Repeat each line of the material exactly.

+--

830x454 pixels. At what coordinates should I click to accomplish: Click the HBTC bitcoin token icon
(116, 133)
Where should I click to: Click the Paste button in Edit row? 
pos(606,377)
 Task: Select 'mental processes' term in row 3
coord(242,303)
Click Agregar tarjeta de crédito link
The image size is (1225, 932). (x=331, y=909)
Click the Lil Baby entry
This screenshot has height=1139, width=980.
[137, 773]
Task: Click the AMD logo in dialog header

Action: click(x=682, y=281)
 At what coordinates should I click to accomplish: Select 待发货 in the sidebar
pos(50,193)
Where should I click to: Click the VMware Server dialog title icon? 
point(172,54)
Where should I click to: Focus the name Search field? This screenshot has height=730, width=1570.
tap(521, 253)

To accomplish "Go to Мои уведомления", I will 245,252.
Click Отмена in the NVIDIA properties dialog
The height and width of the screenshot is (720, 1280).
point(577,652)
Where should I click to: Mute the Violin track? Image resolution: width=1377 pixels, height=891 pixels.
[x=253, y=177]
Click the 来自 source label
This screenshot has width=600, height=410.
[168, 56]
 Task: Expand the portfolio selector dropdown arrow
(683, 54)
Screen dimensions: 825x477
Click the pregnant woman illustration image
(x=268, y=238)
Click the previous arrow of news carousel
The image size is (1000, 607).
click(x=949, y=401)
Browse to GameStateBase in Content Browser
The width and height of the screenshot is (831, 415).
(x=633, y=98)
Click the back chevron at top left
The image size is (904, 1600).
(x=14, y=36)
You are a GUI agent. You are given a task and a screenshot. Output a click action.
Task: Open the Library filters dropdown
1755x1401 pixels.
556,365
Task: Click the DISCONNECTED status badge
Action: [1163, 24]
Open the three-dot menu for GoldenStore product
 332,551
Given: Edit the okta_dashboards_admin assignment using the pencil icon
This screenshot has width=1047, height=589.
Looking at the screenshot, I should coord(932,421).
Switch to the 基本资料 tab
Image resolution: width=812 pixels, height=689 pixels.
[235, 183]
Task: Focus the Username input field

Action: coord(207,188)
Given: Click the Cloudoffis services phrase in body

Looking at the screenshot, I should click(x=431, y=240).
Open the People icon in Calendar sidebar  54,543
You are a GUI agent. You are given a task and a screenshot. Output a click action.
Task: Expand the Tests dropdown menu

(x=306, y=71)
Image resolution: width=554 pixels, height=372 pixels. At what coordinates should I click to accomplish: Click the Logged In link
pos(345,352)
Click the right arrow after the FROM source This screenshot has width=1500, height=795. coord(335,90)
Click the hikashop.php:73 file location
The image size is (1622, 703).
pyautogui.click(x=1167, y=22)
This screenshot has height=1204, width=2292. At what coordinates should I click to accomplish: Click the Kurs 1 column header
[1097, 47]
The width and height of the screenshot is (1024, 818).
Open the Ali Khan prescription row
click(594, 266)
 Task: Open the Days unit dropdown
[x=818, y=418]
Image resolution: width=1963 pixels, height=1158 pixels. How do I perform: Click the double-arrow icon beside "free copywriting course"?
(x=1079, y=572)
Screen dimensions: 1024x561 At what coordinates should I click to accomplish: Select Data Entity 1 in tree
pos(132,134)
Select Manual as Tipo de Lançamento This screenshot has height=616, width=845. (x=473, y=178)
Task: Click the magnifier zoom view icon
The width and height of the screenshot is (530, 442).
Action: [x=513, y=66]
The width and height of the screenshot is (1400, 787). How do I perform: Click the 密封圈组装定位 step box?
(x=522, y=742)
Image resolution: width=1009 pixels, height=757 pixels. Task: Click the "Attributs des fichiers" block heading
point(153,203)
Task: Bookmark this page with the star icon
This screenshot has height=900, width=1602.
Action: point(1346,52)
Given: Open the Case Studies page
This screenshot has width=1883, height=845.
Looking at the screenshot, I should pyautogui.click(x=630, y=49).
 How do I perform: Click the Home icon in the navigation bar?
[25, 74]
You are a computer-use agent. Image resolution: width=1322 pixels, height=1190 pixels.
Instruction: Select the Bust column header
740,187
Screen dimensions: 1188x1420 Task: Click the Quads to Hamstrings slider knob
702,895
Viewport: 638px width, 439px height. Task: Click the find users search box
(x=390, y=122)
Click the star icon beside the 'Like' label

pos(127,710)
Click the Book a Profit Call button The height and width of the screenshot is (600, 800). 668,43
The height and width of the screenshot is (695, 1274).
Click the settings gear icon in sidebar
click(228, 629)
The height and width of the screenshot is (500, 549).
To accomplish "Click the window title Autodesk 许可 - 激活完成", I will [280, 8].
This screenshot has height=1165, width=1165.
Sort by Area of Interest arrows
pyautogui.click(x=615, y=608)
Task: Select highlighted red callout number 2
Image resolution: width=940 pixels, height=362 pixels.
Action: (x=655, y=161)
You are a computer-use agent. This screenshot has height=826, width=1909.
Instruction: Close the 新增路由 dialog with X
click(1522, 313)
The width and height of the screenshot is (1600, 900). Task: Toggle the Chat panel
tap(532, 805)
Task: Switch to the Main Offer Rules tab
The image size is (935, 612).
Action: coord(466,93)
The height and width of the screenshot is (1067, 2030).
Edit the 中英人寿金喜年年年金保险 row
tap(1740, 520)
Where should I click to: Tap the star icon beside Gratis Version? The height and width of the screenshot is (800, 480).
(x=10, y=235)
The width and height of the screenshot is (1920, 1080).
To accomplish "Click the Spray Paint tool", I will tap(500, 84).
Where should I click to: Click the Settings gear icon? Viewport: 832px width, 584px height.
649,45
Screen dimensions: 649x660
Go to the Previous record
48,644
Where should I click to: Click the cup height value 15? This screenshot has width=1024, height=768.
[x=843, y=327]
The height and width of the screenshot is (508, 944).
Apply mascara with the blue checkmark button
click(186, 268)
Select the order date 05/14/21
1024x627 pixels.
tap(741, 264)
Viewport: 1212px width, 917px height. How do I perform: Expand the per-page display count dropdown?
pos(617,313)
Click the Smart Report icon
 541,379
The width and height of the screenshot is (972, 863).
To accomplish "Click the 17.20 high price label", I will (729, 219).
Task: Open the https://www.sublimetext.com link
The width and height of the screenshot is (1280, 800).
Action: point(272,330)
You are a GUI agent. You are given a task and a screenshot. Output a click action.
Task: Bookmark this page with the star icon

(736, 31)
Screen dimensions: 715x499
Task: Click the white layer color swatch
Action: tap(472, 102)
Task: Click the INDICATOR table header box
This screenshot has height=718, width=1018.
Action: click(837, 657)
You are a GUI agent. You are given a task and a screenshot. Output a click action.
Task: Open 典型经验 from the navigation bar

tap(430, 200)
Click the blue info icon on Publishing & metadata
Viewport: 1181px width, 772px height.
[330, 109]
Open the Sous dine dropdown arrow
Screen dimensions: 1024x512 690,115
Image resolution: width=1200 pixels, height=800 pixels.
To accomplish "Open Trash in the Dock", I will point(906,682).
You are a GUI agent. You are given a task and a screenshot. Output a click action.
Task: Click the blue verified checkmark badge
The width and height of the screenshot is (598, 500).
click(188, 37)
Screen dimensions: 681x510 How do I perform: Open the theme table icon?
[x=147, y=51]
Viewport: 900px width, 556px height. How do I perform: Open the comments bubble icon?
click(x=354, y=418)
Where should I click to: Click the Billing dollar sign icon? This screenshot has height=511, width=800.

+--

• [RESPONSE TO THIS TASK]
830x454 pixels. At what coordinates should I click to accomplish: Click the HBTC bitcoin token icon
(116, 133)
Where should I click to: Click the Paste button in Edit row? 
pos(606,377)
 Task: Select 'mental processes' term in row 3
coord(242,303)
Click Agregar tarjeta de crédito link
The image size is (1225, 932). (x=331, y=909)
Click the Lil Baby entry
This screenshot has height=1139, width=980.
[137, 773]
Task: Click the AMD logo in dialog header

Action: click(x=682, y=281)
 At what coordinates should I click to accomplish: Select 待发货 in the sidebar
pos(50,193)
Where should I click to: Click the VMware Server dialog title icon? 
point(172,54)
Where should I click to: Focus the name Search field? This screenshot has height=730, width=1570.
tap(521, 253)

To accomplish "Go to Мои уведомления", I will 245,252.
Click Отмена in the NVIDIA properties dialog
The height and width of the screenshot is (720, 1280).
point(577,652)
Where should I click to: Mute the Violin track? Image resolution: width=1377 pixels, height=891 pixels.
[x=253, y=177]
Click the 来自 source label
This screenshot has width=600, height=410.
[168, 56]
 Task: Expand the portfolio selector dropdown arrow
(683, 54)
Screen dimensions: 825x477
Click the pregnant woman illustration image
(x=268, y=238)
Click the previous arrow of news carousel
The image size is (1000, 607).
click(x=949, y=401)
Browse to GameStateBase in Content Browser
The width and height of the screenshot is (831, 415).
(x=633, y=98)
Click the back chevron at top left
The image size is (904, 1600).
(x=14, y=36)
You are a GUI agent. You are given a task and a screenshot. Output a click action.
Task: Open the Library filters dropdown
1755x1401 pixels.
556,365
Task: Click the DISCONNECTED status badge
Action: [1163, 24]
Open the three-dot menu for GoldenStore product
 332,551
Given: Edit the okta_dashboards_admin assignment using the pencil icon
This screenshot has width=1047, height=589.
Looking at the screenshot, I should coord(932,421).
Switch to the 基本资料 tab
Image resolution: width=812 pixels, height=689 pixels.
[235, 183]
Task: Focus the Username input field

Action: coord(207,188)
Given: Click the Cloudoffis services phrase in body

Looking at the screenshot, I should click(x=431, y=240).
Open the People icon in Calendar sidebar  54,543
You are a GUI agent. You are given a task and a screenshot. Output a click action.
Task: Expand the Tests dropdown menu

(x=306, y=71)
Image resolution: width=554 pixels, height=372 pixels. At what coordinates should I click to accomplish: Click the Logged In link
pos(345,352)
Click the right arrow after the FROM source This screenshot has width=1500, height=795. coord(335,90)
Click the hikashop.php:73 file location
The image size is (1622, 703).
pyautogui.click(x=1167, y=22)
This screenshot has height=1204, width=2292. At what coordinates should I click to accomplish: Click the Kurs 1 column header
[1097, 47]
The width and height of the screenshot is (1024, 818).
Open the Ali Khan prescription row
click(594, 266)
 Task: Open the Days unit dropdown
[x=818, y=418]
Image resolution: width=1963 pixels, height=1158 pixels. How do I perform: Click the double-arrow icon beside "free copywriting course"?
(x=1079, y=572)
Screen dimensions: 1024x561 At what coordinates should I click to accomplish: Select Data Entity 1 in tree
pos(132,134)
Select Manual as Tipo de Lançamento This screenshot has height=616, width=845. (x=473, y=178)
Task: Click the magnifier zoom view icon
The width and height of the screenshot is (530, 442).
Action: [x=513, y=66]
The width and height of the screenshot is (1400, 787). How do I perform: Click the 密封圈组装定位 step box?
(x=522, y=742)
Image resolution: width=1009 pixels, height=757 pixels. Task: Click the "Attributs des fichiers" block heading
point(153,203)
Task: Bookmark this page with the star icon
This screenshot has height=900, width=1602.
Action: point(1346,52)
Given: Open the Case Studies page
This screenshot has width=1883, height=845.
Looking at the screenshot, I should pyautogui.click(x=630, y=49).
 How do I perform: Click the Home icon in the navigation bar?
[25, 74]
You are a computer-use agent. Image resolution: width=1322 pixels, height=1190 pixels.
Instruction: Select the Bust column header
740,187
Screen dimensions: 1188x1420 Task: Click the Quads to Hamstrings slider knob
702,895
Viewport: 638px width, 439px height. Task: Click the find users search box
(x=390, y=122)
Click the star icon beside the 'Like' label

pos(127,710)
Click the Book a Profit Call button The height and width of the screenshot is (600, 800). 668,43
The height and width of the screenshot is (695, 1274).
Click the settings gear icon in sidebar
click(228, 629)
The height and width of the screenshot is (500, 549).
To accomplish "Click the window title Autodesk 许可 - 激活完成", I will [280, 8].
This screenshot has height=1165, width=1165.
Sort by Area of Interest arrows
pyautogui.click(x=615, y=608)
Task: Select highlighted red callout number 2
Image resolution: width=940 pixels, height=362 pixels.
Action: (x=655, y=161)
You are a computer-use agent. This screenshot has height=826, width=1909.
Instruction: Close the 新增路由 dialog with X
click(1522, 313)
The width and height of the screenshot is (1600, 900). Task: Toggle the Chat panel
tap(532, 805)
Task: Switch to the Main Offer Rules tab
The image size is (935, 612).
Action: coord(466,93)
The height and width of the screenshot is (1067, 2030).
Edit the 中英人寿金喜年年年金保险 row
tap(1740, 520)
Where should I click to: Tap the star icon beside Gratis Version? The height and width of the screenshot is (800, 480).
(x=10, y=235)
The width and height of the screenshot is (1920, 1080).
To accomplish "Click the Spray Paint tool", I will tap(500, 84).
Where should I click to: Click the Settings gear icon? Viewport: 832px width, 584px height.
649,45
Screen dimensions: 649x660
Go to the Previous record
48,644
Where should I click to: Click the cup height value 15? This screenshot has width=1024, height=768.
[x=843, y=327]
The height and width of the screenshot is (508, 944).
Apply mascara with the blue checkmark button
click(186, 268)
Select the order date 05/14/21
1024x627 pixels.
tap(741, 264)
Viewport: 1212px width, 917px height. How do I perform: Expand the per-page display count dropdown?
pos(617,313)
Click the Smart Report icon
 541,379
The width and height of the screenshot is (972, 863).
To accomplish "Click the 17.20 high price label", I will (729, 219).
Task: Open the https://www.sublimetext.com link
The width and height of the screenshot is (1280, 800).
Action: point(272,330)
You are a GUI agent. You are given a task and a screenshot. Output a click action.
Task: Bookmark this page with the star icon

(736, 31)
Screen dimensions: 715x499
Task: Click the white layer color swatch
Action: tap(472, 102)
Task: Click the INDICATOR table header box
This screenshot has height=718, width=1018.
Action: click(837, 657)
You are a GUI agent. You are given a task and a screenshot. Output a click action.
Task: Open 典型经验 from the navigation bar

tap(430, 200)
Click the blue info icon on Publishing & metadata
Viewport: 1181px width, 772px height.
[330, 109]
Open the Sous dine dropdown arrow
Screen dimensions: 1024x512 690,115
Image resolution: width=1200 pixels, height=800 pixels.
To accomplish "Open Trash in the Dock", I will point(906,682).
You are a GUI agent. You are given a task and a screenshot. Output a click action.
Task: Click the blue verified checkmark badge
The width and height of the screenshot is (598, 500).
click(188, 37)
Screen dimensions: 681x510 How do I perform: Open the theme table icon?
[x=147, y=51]
Viewport: 900px width, 556px height. How do I perform: Open the comments bubble icon?
click(x=354, y=418)
Where should I click to: Click the Billing dollar sign icon? This screenshot has height=511, width=800.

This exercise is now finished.